Kamala Harris hasn’t been in Washington all that long – just six years – but in that time she’s built up an unusual statistic: she has the worst staff retention record in Washington. Only about 10% of her staffers stayed with her more than a year or two, both when she was a US Senator and since being installed in the vice-presidency. As of this summer, 91.5% of the staffers she started with in the executive branch have quit or been fired.
It’s more difficult to get reasons out of political appointees, because in Washington, staffers are often wedded to their party, so they won’t slam even an embarrassing officeholder in public, to protect the party’s reputation.
But when you read these articles – and especially when you read between the lines in them – you get a clear picture of a bully (multiple former staffers use the term, not just one) who has no interest in preparing for work by reading briefing books or source materials, but demands that every interview, every case, every task goes perfectly or it will be some staffer’s head on the plate.
She berates employees for failing to do what she wanted, without giving clear instructions. She throws people under the bus when talking to the press, saying that the staffers responsible for this or that issue had failed to keep her apprised of it. She always finds someone else to blame for her own failures. And since all she does is fail, that’s a lot to put on her staff.
One would be tempted to wonder if these are just incompetent employees, and she’s bad at hiring. That’s no sin; even the best people sometimes choose the wrong people when setting up a new office from scratch.
But as former staffer Gil Duran told NPR this summer, she built an experienced staff, full of Democrats who had worked for bigger and better operations, who wanted to be part of this “first female person of color” operation. And virtually all of them ended up regretting their decision to join her train wreck of an office, as demonstrated by their astounding exit rate.
So there we have it. We know what it is that brought Doug Emhoff and Kamala Harris together.
It wasn’t the sweetness of youth’s first love, or the mutual respect of two entrepreneurs, two political activists, two schoolteachers – active in their church or garden club, or chamber of commerce or industry group, as so many other political couples have been built from, over the years.
What we now know Emhoff and Harris to have in common is much darker than that.
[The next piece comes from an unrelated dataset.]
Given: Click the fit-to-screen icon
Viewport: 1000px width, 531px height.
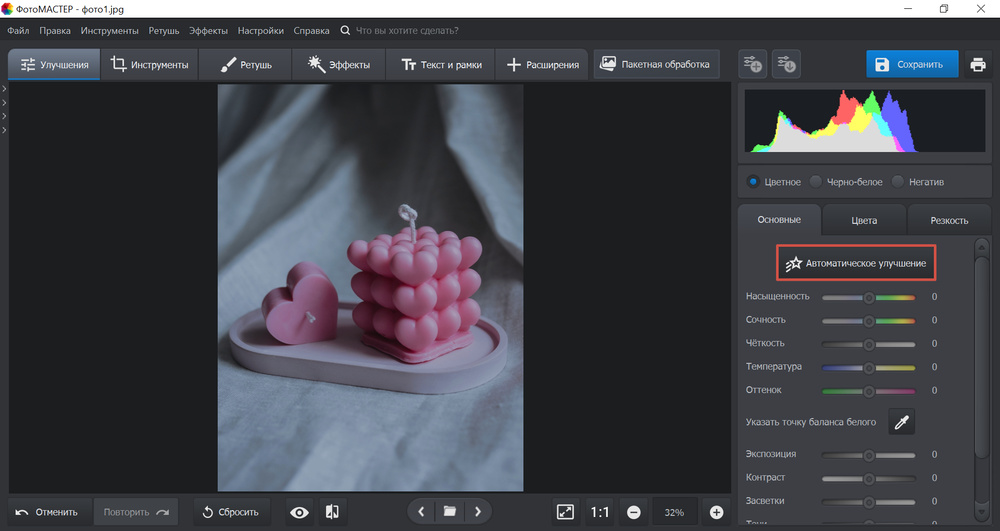Looking at the screenshot, I should click(x=565, y=512).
It’s a management style, a fondness for tyrannizing an office, for abusing the individual and deflecting blame. It’s the love of finding a scapegoat and feeling joy in demeaning someone else, especially someone in an inferior position.
Many of us have had the misfortune to work for, or near, such a boss at some point in our careers. Remember the abusive boss, the blame-deflector, the manager who steals your good ideas without giving credit or blames you for messes they caused? Remember the tyrant who drives off customers and colleagues alike because nobody can stand working for or with them?
Hopefully, if you’ve had such a boss yourself, you’ve escaped before too much time passed, as 91.5% of Harris’ staffers have.
President Trump has a record as a demanding boss too; but his record is one of clear instructions, and the cabinet members he fires are those who undermined administration goals. He didn’t fire good employees because of his own failures. And Mr. Trump is never too lazy to read a briefing book.
Kamala Harris, by contrast, appoints people brighter than she is, then drives them off by abuse. And as the Daily Mail reveals, her husband has the same proclivities.
It’s a love story, of a sort.
But it’s not one we need in the White House.